-------- Records shown --------

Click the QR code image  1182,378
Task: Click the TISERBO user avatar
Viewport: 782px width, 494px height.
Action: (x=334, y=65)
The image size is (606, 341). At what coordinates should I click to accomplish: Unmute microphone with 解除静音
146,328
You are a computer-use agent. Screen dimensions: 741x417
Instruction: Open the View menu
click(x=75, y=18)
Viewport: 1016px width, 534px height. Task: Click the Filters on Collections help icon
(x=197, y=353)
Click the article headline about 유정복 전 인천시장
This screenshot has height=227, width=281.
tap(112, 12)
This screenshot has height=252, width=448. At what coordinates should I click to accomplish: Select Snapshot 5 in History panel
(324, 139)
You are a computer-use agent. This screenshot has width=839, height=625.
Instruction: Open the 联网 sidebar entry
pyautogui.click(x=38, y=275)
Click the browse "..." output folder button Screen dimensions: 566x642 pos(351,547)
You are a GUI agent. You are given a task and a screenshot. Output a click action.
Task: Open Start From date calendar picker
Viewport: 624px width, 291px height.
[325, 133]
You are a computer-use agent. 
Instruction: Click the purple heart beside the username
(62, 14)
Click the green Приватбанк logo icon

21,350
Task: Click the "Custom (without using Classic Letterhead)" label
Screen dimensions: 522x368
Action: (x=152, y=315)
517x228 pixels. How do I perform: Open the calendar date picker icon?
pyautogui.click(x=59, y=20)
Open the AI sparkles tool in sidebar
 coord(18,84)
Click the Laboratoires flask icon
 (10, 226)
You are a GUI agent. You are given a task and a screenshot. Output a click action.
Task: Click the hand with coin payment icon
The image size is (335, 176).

--------

• _What is expected_: Rewrite the records from the line containing "Open the AI sparkles tool in sidebar" through the end of the records, keeping every line and adding 47 to each coordinate in the answers.

• _Response to the exercise_:
Open the AI sparkles tool in sidebar
 coord(65,131)
Click the Laboratoires flask icon
 (57, 273)
You are a GUI agent. You are given a task and a screenshot. Output a click action.
Task: Click the hand with coin payment icon
The image size is (335, 176).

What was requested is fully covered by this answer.